== Segment start ==

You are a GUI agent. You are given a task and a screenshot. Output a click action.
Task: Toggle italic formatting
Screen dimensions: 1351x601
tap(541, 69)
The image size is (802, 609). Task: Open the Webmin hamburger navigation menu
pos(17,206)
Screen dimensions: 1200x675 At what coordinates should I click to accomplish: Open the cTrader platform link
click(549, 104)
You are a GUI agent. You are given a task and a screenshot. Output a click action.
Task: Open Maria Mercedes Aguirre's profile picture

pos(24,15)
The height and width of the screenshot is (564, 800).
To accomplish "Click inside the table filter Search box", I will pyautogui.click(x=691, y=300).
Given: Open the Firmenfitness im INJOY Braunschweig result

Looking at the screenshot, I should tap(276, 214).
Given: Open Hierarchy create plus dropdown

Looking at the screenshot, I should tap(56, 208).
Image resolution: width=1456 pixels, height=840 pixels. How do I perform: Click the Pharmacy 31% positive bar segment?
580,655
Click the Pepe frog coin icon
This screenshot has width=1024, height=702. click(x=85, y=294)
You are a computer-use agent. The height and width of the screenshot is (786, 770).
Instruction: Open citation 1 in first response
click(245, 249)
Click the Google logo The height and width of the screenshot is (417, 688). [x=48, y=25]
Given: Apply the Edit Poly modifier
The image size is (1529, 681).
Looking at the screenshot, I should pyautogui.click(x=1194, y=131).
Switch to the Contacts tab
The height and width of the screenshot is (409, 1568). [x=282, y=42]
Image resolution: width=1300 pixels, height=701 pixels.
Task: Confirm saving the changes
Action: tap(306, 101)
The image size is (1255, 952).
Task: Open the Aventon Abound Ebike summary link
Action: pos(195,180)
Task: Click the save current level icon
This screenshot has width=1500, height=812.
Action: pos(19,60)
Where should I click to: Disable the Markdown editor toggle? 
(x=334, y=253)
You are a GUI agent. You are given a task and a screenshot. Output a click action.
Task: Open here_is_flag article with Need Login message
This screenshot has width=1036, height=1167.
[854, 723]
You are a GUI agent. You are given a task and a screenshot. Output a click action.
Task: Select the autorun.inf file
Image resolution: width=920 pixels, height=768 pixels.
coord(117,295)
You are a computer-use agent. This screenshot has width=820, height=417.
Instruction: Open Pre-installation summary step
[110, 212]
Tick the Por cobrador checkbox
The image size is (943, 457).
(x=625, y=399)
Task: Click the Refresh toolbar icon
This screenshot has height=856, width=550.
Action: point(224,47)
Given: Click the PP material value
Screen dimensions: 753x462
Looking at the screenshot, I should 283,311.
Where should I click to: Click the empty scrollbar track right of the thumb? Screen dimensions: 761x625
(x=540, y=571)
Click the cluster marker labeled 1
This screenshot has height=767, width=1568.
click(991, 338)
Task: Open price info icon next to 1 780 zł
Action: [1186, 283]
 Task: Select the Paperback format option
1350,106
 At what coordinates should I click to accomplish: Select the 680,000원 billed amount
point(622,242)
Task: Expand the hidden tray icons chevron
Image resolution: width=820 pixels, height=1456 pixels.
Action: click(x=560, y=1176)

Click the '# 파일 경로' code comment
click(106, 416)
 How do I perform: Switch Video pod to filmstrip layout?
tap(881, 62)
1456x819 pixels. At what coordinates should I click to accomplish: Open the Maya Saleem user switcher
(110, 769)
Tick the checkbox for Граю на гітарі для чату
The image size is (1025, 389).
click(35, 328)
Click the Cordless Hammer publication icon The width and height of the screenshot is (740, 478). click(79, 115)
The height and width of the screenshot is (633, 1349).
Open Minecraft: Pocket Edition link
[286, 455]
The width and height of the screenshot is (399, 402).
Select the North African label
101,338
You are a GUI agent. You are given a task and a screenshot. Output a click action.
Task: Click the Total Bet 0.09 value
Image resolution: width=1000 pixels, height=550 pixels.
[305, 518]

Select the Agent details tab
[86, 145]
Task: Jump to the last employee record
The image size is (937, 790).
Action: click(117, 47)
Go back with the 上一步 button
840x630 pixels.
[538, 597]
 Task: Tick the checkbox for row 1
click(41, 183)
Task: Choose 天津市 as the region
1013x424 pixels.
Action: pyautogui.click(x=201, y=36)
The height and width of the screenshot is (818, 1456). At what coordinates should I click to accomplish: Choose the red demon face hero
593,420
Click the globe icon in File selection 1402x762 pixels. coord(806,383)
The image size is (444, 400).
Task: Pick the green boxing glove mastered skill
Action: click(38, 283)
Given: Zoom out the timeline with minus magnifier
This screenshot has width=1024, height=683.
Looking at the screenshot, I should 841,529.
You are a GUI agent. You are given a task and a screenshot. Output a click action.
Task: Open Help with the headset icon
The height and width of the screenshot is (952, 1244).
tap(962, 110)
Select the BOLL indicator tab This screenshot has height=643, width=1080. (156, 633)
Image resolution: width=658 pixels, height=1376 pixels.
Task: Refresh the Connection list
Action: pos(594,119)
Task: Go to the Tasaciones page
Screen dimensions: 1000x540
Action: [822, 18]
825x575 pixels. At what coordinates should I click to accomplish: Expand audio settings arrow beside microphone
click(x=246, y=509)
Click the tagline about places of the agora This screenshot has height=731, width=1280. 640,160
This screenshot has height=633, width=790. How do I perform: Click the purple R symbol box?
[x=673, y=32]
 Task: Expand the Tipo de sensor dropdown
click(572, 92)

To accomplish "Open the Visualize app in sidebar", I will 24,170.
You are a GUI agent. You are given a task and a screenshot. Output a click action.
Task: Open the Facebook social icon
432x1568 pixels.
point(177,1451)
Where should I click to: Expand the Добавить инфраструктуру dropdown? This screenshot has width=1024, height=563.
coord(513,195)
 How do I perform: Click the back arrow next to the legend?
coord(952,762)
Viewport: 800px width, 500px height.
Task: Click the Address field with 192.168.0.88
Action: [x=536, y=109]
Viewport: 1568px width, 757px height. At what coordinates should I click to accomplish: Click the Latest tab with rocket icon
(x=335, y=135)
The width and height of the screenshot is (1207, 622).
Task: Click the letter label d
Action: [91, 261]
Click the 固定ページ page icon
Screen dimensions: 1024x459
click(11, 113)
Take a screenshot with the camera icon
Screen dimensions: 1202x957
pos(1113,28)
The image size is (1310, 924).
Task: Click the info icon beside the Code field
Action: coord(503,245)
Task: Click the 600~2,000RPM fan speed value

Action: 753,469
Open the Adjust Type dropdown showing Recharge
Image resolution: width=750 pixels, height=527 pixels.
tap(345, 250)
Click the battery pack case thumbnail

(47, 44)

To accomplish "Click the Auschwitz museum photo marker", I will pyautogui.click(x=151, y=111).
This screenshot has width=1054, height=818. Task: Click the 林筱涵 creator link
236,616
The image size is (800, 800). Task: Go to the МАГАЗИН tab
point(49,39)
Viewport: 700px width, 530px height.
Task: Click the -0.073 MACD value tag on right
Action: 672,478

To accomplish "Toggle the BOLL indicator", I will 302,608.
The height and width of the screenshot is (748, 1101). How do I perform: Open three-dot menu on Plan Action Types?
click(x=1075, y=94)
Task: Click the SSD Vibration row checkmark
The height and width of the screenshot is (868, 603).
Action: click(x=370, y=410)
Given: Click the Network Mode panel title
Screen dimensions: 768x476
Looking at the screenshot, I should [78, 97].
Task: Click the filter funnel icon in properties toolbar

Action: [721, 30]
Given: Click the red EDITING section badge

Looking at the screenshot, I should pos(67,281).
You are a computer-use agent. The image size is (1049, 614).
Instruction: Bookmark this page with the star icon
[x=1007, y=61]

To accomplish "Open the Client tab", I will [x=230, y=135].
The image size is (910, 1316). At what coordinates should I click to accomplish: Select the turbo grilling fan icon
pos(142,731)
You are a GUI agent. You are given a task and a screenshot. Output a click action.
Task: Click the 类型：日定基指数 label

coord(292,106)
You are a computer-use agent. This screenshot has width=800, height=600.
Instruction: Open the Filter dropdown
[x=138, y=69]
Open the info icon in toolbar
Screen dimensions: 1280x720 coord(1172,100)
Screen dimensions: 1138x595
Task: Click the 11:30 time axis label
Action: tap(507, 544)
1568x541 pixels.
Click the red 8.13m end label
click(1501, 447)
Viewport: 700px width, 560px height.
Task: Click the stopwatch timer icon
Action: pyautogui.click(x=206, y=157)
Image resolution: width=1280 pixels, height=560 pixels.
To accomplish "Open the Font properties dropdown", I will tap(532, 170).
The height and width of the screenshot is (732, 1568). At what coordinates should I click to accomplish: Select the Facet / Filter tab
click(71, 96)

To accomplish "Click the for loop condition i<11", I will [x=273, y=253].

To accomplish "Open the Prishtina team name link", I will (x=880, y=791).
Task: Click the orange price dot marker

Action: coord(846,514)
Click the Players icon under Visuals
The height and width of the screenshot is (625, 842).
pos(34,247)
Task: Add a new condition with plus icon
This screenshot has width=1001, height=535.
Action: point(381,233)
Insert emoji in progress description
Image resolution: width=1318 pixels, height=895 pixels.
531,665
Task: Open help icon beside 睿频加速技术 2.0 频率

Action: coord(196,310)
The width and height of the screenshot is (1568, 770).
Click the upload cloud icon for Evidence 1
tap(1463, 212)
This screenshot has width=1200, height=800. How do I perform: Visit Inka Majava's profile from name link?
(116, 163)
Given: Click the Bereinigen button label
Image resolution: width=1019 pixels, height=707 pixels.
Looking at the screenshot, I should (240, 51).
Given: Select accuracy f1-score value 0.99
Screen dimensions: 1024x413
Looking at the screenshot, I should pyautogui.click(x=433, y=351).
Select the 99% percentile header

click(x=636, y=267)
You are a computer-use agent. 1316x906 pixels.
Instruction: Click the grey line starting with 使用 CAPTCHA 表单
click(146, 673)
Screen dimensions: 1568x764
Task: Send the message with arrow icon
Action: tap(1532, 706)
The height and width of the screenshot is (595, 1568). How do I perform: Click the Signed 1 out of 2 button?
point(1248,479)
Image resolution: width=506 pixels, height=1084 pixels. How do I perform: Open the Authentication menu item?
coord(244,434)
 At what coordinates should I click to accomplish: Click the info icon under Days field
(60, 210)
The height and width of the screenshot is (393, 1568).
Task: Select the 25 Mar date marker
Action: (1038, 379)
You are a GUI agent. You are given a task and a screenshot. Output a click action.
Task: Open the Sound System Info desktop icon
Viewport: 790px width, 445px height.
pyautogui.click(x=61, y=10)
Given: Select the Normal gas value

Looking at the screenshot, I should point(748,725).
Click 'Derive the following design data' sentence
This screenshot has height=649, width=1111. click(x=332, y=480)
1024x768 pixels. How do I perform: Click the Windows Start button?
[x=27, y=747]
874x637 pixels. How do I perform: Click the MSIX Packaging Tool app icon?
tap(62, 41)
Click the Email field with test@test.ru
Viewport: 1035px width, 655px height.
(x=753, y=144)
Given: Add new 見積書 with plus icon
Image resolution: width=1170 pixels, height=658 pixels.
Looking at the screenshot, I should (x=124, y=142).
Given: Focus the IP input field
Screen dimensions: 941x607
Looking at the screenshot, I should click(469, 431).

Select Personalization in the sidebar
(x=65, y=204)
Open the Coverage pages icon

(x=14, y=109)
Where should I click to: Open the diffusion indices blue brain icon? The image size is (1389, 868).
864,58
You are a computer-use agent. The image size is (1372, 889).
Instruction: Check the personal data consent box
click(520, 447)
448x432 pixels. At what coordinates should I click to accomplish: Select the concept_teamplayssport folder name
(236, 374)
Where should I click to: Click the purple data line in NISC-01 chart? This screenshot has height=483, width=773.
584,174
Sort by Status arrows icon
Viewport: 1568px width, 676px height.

== Segment end ==

EXERCISE: The result is a copy of every line above where the word "condition" shows up.

RESPONSE TO THIS EXERCISE:
To accomplish "Click the for loop condition i<11", I will [x=273, y=253].
Task: Add a new condition with plus icon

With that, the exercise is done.